Forage Fish are a key link in the marine food web supporting larger species, such as salmon, marine mammals, and seabirds. Without vast numbers of these finger-size fish, which typically swim in schools, the larger predators could not be sustained. In Puget Sound the three principal species of forage fish are Pacific herring, Pacific sand lance, and surf smelt.

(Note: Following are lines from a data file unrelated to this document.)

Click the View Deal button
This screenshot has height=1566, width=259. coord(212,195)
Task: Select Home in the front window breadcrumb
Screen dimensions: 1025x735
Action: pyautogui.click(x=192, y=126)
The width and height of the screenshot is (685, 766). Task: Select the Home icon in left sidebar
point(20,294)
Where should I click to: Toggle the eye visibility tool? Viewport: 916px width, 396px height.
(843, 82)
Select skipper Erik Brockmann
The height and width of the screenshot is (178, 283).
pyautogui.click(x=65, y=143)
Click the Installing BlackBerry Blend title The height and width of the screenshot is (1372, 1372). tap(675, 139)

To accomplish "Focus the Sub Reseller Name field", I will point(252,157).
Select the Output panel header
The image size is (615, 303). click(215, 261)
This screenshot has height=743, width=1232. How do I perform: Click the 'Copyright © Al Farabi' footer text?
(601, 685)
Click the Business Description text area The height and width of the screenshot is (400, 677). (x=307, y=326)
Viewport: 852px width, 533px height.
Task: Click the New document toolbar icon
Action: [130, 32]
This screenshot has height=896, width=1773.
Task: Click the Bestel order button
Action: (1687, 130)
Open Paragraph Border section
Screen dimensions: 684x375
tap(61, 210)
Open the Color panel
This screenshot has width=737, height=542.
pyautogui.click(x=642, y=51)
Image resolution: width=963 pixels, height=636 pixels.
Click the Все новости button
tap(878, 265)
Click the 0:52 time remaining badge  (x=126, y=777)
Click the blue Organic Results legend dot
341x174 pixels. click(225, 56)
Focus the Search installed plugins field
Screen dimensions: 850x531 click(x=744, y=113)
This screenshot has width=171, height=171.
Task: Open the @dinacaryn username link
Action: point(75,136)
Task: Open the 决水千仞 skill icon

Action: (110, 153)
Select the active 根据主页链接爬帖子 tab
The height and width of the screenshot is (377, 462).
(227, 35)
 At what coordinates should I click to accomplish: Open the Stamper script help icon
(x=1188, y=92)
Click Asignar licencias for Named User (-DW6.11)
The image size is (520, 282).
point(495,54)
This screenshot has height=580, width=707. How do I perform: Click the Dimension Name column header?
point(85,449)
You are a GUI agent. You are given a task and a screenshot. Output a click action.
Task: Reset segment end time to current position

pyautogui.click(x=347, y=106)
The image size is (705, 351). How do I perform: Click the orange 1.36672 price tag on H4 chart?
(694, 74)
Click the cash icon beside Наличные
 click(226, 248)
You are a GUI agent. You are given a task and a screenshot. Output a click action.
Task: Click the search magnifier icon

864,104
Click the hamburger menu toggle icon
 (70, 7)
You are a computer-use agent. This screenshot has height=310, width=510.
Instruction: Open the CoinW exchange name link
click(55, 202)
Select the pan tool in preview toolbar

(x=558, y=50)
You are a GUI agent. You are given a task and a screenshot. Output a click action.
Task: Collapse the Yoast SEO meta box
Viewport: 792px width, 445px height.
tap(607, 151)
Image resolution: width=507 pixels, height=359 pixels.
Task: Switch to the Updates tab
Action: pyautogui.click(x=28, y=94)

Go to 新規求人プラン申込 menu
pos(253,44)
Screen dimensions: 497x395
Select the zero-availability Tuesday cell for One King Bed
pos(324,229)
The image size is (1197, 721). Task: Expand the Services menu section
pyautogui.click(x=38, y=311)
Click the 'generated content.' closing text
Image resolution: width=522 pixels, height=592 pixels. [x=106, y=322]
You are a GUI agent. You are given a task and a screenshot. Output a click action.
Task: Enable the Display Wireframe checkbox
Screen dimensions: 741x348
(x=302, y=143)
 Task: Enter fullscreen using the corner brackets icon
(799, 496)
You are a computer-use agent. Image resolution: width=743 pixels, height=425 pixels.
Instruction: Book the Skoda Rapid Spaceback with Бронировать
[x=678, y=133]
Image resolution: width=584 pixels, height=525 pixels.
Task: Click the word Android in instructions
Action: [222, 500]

Sand lance and surf smelt spawn on sandy/gravelly beaches, so it is important we maintain this habitat which is critical for their survival. This is an area of the beach that often gets disturbed or disappears when hard shoreline armoring, such as bulkheads are installed. Restoring our beaches to a natural condition helps bring back areas suitable for forage fish spawning.

What Are We Doing?

Citizen science volunteers monitor beaches around Island County on a monthly basis for presence of forage fish eggs. Volunteers survey beaches in conjunction with restoration projects to track whether forage fish are utilizing the restored area. The MRC also assists WDFW in conducting surveys at index sites – locations which have had documented spawn presence in the past – to add to the bigger picture of forage fish spawning around Puget Sound.

Forage Fish Survey Sites

1. Cornet Bay
Surf smelt eggs were found for the first time at Cornet Bay! Restoration work at Cornet Bay has included creosote bulkhead removal, fill removal, beach regrading, and re-establishing native vegetation. In September 2016, eggs were found at the natural beach sample site just adjacent to where restoration work has been completed. In August 2017, eggs were found within the restored area, where a bulkhead had been removed and the beach regraded to a natural condition.

2. Ala Spit
Restoration at Ala Spit included removal of a concrete bulkhead and the addition of beach nourishment to the neck of the spit. At this site, which showed previous documentation of forage fish spawning, survey samples taken here showed presence of sand lance eggs 3 months after completion of the restoration work, indicating the rapid return of forage fish following restoration work.

3. Windjammer
The MRC has been monitoring here since July 2016, and has not documented spawn presence to date.

4. Long Point
The MRC has been monitoring here since March 2016. Instances of surf smelt spawning have been recorded in September-November 2016, and January-February 2017. Sand lance eggs were also found in November 2016.

5. Freeland Park
The MRC has been monitoring here since September 2016, and has not documented spawn presence to date.

6. Glendale
The MRC has been monitoring here since January 2017, and has not documented spawn presence to date.